Predicting Lyme disease risk in a changing climate
11-22-2022

Predicting Lyme disease risk in a changing climate

Tick bites transmit Lyme disease, which is primarily caused by the bacterium Borrelia burgdorferi. However, knowing where these ticks live does not necessarily mean that scientists can predict the spread of this disease in humans, since transmission patterns are also determined by human behavior and the habits of the pathogen’s carriers.

According to a new study led by the University of California, Santa Barbara though, the ecology of the small mammals upon which the ticks feed could explain rates of human Lyme disease, at least in California. These findings suggest that scientists and health officials may be able to predict future disease risk by studying the response of these animals and their tick parasites to changes in climate and land use.

“This study is unique because it tries to quantify the links connecting climate to mammals to ticks to humans, which requires different types of data, research techniques, and academic backgrounds,” said study co-author Sam Sambado, a doctoral student in Ecology and Evolution at UC Santa Barbara.

Scientists have long known that, although Lyme disease is transmitted through tick bites, the ticks are not born with the bacterium, but instead contract it by feeding on an infected host, which serves as a reservoir for the pathogen. 

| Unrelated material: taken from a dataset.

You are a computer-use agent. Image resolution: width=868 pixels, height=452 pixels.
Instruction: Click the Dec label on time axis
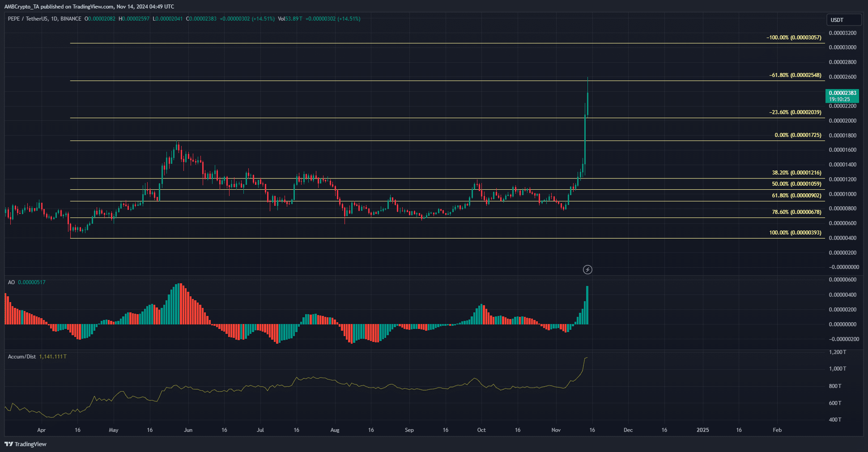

By using geo-referenced locations where infected ticks had been collected across California and employing machine learning algorithms to correlate tick infection rates with different environmental factors, the researchers found that small mammals are most likely to acquire and transmit the bacteria to uninfected ticks. By contrast, large mammals do not appear to build up significant pathogen levels, and reptiles’ immune systems may even easily kill the bacteria.

The analysis revealed a clear link between infected ticks and one of their frequent hosts. “The most important predictor, by far, of B. burgdorferi in ticks is the ecology of dusky-footed woodrats,” said study lead author Andrew MacDonald, an assistant professor of Global Change and Disease Ecology at UC Santa Barbara. “This species acquires infection from ticks easily, and it transmits infection to new ticks easily as well.” While western grey squirrels are also reservoirs for the bacteria, it is not to the same extent as the woodrats.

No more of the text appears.